Shirley Collins sang Long Years Ago, accompanied by Séamus Ennis on whistle and Perry Friedman on banjo, on the 1960 HMV album A Pinch of Salt: British Sea Songs Old and New. This track was later included in her anthology Within Sound. Peter Kennedy noted on the original album:

John Hasted collected this song from a soldier during the last war. Like a ship that passed in the night, the soldier was gone, without leaving his name or his place of origin. It is an unusual one typical of many Maid on the Shore ballads of drowned lovers. The use of the tin-whistle, like that of the flute or recorder, proves to be a most effective accompaniment for the more lyrical type of British songs.

Cyril Tawney sang this song as The Bride’s Lament on his 1992 Neptune cassette In Every Port.
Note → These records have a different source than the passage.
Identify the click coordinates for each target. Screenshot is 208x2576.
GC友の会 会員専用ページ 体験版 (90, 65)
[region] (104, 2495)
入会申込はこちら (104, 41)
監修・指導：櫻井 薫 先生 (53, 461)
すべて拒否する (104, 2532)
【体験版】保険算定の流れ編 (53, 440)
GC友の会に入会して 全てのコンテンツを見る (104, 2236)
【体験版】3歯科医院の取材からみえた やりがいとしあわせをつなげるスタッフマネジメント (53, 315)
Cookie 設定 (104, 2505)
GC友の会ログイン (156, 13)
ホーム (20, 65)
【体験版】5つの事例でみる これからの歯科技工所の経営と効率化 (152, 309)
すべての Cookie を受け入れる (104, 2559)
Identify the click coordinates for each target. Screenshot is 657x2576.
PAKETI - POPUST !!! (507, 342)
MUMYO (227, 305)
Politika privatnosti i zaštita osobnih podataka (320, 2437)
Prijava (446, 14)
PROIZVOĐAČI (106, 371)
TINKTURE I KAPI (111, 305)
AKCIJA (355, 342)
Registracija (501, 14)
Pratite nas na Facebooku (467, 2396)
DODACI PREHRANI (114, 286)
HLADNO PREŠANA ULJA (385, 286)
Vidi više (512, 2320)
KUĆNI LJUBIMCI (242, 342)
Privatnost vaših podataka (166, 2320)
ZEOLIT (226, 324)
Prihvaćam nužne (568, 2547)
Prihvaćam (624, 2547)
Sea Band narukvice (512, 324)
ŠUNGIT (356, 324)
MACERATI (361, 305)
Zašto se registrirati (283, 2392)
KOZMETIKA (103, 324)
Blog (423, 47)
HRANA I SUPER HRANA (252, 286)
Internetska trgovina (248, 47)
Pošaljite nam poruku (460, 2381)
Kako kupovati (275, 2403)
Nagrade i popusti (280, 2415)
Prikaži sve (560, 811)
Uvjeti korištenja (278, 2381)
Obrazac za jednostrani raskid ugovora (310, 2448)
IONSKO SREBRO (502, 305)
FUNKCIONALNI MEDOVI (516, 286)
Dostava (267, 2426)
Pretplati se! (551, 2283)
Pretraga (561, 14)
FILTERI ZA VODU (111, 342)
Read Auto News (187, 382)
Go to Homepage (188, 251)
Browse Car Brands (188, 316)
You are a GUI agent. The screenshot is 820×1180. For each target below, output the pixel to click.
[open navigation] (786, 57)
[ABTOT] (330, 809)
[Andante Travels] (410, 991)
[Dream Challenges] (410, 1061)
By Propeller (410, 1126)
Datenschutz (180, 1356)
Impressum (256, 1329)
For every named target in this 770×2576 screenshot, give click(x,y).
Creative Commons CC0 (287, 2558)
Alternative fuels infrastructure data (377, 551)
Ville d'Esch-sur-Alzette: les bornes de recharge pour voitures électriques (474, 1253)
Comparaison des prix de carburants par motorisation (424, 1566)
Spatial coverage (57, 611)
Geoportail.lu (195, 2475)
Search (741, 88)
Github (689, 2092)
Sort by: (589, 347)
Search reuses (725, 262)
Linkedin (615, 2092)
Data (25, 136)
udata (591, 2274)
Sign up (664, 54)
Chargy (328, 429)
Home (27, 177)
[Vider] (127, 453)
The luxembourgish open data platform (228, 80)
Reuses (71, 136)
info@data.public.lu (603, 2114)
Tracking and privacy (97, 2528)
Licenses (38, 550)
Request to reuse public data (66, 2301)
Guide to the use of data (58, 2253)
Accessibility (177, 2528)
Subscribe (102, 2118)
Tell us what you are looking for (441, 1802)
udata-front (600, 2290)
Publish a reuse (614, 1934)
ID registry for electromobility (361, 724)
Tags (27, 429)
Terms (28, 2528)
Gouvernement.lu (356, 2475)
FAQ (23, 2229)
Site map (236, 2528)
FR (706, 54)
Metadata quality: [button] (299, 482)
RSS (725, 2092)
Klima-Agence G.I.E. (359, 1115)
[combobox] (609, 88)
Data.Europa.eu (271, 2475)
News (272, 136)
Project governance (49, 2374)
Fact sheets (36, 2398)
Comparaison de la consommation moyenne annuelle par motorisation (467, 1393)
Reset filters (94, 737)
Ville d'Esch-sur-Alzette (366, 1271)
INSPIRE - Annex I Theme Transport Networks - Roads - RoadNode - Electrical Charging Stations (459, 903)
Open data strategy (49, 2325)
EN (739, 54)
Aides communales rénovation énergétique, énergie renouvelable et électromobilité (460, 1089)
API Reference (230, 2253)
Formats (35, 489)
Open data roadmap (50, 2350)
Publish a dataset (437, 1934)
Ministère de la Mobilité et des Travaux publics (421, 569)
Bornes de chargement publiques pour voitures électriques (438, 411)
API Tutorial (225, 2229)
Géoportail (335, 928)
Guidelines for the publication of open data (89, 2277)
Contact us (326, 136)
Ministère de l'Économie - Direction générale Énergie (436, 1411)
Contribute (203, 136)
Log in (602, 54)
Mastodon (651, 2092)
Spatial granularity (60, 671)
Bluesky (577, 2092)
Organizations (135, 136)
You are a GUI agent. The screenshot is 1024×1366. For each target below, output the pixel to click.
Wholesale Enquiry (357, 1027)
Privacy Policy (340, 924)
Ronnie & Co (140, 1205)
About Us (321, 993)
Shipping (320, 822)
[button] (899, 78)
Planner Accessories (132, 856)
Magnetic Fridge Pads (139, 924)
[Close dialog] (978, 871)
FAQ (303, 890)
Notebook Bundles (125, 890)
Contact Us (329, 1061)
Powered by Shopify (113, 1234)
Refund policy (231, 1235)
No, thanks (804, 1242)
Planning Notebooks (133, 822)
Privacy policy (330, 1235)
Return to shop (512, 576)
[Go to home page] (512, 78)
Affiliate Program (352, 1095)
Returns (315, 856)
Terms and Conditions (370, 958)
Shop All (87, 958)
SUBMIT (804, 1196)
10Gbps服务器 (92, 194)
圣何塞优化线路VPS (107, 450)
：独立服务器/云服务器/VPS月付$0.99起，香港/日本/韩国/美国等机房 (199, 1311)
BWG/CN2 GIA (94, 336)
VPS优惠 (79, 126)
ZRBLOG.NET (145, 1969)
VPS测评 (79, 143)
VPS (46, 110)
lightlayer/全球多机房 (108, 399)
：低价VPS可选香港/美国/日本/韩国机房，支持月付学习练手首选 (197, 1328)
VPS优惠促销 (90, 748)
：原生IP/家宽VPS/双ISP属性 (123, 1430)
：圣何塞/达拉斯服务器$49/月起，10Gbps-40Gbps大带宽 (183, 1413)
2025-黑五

Louise Bichan sang The Bride’s Lament in 2020 on Bellwether’s eponymous EP Bellwether. They noted:

An old traditional song, versions of which have come from both sides of the North Atlantic. A version by Sydney Scott, recorded by the School of Scottish Studies in 1967, can be found in The Orkney Library and Archive. Louise first heard this sung by Brian Cromarty of Orcadian duo Saltfishforty, (the other half of which, Douglas Montgomery, just so happens to have taught her to play the fiddle…)

Lyrics

Shirley Collins sings Long Years Ago

Long years ago when I was young
The flowers bloomed and the birds they sung.
A sailor and his lovely bride
Lay sleeping by the ocean.

It’s scarce six months since we were wed
But, oh, how fast the time has fled.
And I must go at the break of day
When the great ship bears my love away.

The years have gone, he comes no more,
She sits weeping by the ocean shore.
The ship went down in the howling of the storm
And the waves consumed his lifeless form.

I wish that I were with him too
Beneath the waves of the ocean blue,
My soul to god, my body to the sea,
And the great green waters a-rolling over me.